Problem statement ▸ Lay out the lines of the items as a Markdown table with the columns Index and Entry, numbering each row and leaving out blank lines. Begin at the line that contains "You are a GUI" and stop after the line that contains "pyautogui.click(x=736, y=1089)".

Data section ▸
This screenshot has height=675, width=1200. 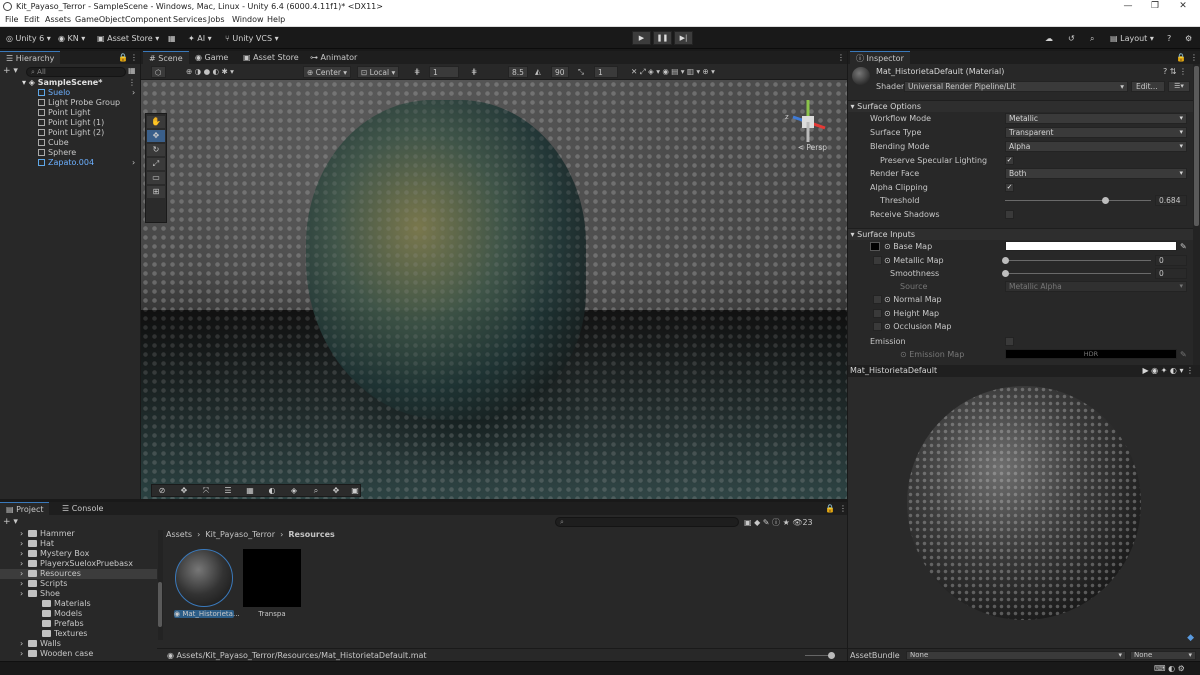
--
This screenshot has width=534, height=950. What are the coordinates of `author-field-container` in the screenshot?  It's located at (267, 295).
...
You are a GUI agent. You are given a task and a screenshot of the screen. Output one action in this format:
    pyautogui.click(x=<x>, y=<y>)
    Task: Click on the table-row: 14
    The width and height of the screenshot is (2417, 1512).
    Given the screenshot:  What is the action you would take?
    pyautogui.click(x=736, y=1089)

Response area ▸
| Index | Entry |
|---|---|
| 1 | You are a GUI agent. You are given a task and a screenshot of the screen. Output one action in this format: |
| 2 |     pyautogui.click(x=<x>, y=<y>) |
| 3 |     Task: Click on the table-row: 14 |
| 4 |     The width and height of the screenshot is (2417, 1512). |
| 5 |     Given the screenshot:  What is the action you would take? |
| 6 |     pyautogui.click(x=736, y=1089) |